3- Rahman ve Rahim
Rahmetin tüm anlamlarını,
tüm hallerini ve tüm alanlarını kapsamına alan bu sıfat,
bu surenin içinde bağımsız bir ayet halinde
tekrarlanıyor. Bununla, sözünü ettiğimiz yaygın
Rabb'lığın bariz bir karakteristiği vurgulandığı
gibi, Rabb ile kulları ve yaratıcı ile yaratıkları
arasındaki sürekli ilişkinin temel dayanakları
belirleniyor. Bu ilişki, hamd etmeyi ve övgüyü harekete geçiren
bir rahmet ve gözetim ilişkisidir. Yine bu ilişki, gönül
huzuruna dayanan ve sevgi üreten bir ilişkidir. Buna göre
hamd, bu cömert rahmete sunulan fıtri bir karşılıktır.
İslâm'da Allah
ne eski yunan felsefesinde tasvir edilen olemp tanrıları
gibi arzu ve ihtiraslarının dürtüsü ile kullarını
kovalar ve ne de "Eski Ahid"in Tekvin babının
onbirinci bölümünde yer alan uydurma "Babil Burcu"

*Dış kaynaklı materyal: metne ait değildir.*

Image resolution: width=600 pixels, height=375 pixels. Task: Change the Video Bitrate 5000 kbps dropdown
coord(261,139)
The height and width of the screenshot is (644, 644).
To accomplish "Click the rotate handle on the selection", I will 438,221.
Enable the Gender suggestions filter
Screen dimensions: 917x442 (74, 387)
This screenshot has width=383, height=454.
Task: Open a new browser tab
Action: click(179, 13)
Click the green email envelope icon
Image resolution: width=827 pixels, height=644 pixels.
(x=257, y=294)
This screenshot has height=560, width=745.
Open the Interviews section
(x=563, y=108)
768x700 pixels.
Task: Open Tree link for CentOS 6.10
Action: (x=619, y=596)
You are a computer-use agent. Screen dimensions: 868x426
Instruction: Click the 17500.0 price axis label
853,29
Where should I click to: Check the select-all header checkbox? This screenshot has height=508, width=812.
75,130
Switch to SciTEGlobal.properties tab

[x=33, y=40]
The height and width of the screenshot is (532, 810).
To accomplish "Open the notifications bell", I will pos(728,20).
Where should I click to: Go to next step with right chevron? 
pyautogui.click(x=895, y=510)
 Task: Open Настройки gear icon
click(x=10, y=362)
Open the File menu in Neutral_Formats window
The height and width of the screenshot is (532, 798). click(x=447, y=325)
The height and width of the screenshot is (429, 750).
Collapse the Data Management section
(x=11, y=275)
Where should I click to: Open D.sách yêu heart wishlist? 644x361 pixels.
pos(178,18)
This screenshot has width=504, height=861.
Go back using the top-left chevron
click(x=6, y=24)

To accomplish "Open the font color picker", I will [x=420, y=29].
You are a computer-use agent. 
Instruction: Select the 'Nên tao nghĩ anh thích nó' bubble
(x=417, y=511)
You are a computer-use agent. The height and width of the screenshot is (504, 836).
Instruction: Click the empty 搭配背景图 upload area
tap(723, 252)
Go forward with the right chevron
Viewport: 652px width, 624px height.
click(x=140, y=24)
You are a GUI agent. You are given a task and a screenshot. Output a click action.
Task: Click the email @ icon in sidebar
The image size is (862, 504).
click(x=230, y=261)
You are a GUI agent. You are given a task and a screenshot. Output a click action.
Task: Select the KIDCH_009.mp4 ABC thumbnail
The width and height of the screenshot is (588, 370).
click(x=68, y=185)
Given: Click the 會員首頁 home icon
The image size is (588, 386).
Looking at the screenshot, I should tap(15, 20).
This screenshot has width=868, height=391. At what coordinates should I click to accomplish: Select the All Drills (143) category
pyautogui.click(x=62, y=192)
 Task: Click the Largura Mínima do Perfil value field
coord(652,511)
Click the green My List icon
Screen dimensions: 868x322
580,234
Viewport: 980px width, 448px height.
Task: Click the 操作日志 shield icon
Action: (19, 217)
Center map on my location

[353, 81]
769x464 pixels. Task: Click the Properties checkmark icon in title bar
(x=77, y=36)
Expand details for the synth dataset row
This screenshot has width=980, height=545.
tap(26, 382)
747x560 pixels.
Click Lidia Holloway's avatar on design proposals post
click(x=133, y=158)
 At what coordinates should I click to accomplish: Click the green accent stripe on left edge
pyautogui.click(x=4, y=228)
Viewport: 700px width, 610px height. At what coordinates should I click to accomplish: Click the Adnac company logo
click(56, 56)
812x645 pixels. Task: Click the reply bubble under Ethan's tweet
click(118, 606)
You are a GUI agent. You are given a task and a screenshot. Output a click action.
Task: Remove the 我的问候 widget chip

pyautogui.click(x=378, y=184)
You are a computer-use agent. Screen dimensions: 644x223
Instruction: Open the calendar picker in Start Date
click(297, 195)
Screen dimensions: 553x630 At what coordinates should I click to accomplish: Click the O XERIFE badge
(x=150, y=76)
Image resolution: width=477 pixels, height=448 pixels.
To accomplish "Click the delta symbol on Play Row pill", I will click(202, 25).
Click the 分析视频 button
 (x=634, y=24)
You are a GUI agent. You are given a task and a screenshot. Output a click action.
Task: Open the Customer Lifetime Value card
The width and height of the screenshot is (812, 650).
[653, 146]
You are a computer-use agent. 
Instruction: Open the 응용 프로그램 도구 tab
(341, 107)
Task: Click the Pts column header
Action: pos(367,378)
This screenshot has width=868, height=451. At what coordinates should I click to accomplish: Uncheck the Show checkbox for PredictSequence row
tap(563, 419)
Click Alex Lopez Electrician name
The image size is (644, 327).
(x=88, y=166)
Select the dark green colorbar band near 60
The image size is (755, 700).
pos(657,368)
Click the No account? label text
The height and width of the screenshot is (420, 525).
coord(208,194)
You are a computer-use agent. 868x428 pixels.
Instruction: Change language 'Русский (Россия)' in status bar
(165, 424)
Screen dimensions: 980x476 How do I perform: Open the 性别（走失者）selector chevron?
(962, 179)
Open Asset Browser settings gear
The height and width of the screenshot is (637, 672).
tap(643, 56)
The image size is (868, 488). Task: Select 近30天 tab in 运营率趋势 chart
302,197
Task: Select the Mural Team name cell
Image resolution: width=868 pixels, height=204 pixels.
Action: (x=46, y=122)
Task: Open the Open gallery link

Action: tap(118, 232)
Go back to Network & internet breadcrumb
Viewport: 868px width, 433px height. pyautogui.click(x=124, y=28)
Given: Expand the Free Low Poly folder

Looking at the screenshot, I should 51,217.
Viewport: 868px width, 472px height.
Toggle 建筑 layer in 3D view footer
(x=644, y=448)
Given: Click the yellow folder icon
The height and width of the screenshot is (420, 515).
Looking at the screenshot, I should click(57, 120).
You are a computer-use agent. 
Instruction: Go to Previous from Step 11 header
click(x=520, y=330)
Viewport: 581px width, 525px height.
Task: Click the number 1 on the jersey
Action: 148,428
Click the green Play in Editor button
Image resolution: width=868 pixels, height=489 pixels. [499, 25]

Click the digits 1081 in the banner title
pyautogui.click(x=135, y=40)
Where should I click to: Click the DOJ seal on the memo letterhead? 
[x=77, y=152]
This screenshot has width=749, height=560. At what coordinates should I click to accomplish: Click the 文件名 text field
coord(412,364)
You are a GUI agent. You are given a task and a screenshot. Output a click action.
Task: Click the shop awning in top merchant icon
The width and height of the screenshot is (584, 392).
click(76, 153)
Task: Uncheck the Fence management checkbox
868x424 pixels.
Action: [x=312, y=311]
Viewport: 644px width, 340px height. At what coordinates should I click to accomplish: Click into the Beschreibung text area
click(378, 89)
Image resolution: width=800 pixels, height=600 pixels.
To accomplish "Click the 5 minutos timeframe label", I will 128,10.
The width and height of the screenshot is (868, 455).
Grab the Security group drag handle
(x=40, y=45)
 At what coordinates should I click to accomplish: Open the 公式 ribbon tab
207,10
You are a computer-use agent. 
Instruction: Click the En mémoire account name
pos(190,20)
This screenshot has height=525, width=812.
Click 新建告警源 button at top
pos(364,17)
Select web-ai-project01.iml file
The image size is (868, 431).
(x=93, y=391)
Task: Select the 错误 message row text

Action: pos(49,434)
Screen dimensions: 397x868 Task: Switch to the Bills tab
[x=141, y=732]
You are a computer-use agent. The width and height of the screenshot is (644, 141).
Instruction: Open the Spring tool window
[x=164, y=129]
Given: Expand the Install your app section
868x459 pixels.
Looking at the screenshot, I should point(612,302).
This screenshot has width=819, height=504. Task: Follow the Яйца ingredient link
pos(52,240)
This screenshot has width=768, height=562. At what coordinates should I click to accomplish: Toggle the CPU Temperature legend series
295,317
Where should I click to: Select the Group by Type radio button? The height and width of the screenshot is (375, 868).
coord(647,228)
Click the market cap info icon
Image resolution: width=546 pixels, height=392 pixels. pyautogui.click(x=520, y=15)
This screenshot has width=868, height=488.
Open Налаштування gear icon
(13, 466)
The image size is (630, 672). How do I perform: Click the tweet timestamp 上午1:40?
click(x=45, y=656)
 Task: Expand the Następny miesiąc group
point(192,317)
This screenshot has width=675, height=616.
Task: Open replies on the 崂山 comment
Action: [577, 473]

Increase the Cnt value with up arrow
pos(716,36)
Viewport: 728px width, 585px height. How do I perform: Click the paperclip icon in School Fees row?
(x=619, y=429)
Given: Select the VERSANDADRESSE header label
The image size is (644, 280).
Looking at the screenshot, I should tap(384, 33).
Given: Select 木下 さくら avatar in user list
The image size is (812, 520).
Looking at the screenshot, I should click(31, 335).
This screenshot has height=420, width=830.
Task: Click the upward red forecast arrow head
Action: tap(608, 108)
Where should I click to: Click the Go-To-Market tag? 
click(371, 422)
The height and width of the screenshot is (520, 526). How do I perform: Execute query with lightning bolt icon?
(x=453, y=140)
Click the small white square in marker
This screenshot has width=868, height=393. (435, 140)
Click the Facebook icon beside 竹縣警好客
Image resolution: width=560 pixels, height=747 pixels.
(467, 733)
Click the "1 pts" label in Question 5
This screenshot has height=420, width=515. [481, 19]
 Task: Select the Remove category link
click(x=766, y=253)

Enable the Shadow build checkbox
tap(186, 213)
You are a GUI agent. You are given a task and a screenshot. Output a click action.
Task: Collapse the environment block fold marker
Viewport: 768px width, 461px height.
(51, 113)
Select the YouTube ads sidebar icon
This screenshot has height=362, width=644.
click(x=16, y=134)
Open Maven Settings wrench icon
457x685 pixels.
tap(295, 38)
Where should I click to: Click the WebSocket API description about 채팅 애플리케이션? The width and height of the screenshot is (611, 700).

masalında anlatıldığı gibi kullarına
intikam tuzakları kurar.( "Ve bütün dünyanın
dili bir ve sözü birdi. Ve vaki oldu ki, Şark'a göçtükleri
zaman Şinar diyarında bir ova buldular ve orada oturdular
ve birbirlerine şöyle dediler: "Gelin kerpiç yapalım
ve onları pişirelim."
Ve onların taş
yerine kerpiçleri ve harç yerine ziftleri vardı. Ve dediler:
"Bütün yeryüzü üzerine dağılmayalım diye
kendimize bir şehir ve başı göklere erişecek
bir kule bina edelim ve kendimize bir nam yapalım-" Ve
Ademoğulları'nın yapmakta oldukları şehri
ve kuleyi görmek için RABB indi ve RABB dedi: "İşte
(bunlar) bir kavimdirler ve onların hepsinin bir dili var ve
yapmaya başladıkları şey budur ve şimdi
yapmaya niyet ettiklerinden hiçbir şey onlara men
edilmeyecektir. Gelin inelim ve birbirlerinin dilini anlamasınlar
diye onların dilini orada karıştıralım.
Ve RABB onları bütün
yeryüzü üzerine oradan dağıttı; ve şehri bina
etmeyi bıraktılar. Bundan dolayı onun adına
"Babil" denildi. çünkü RABB bütün dünyanın
dilini orada karıştırdı ve RABB onları bütün dünya
üzerine oradan dağıttı." (Kitab-ı Mukaddes.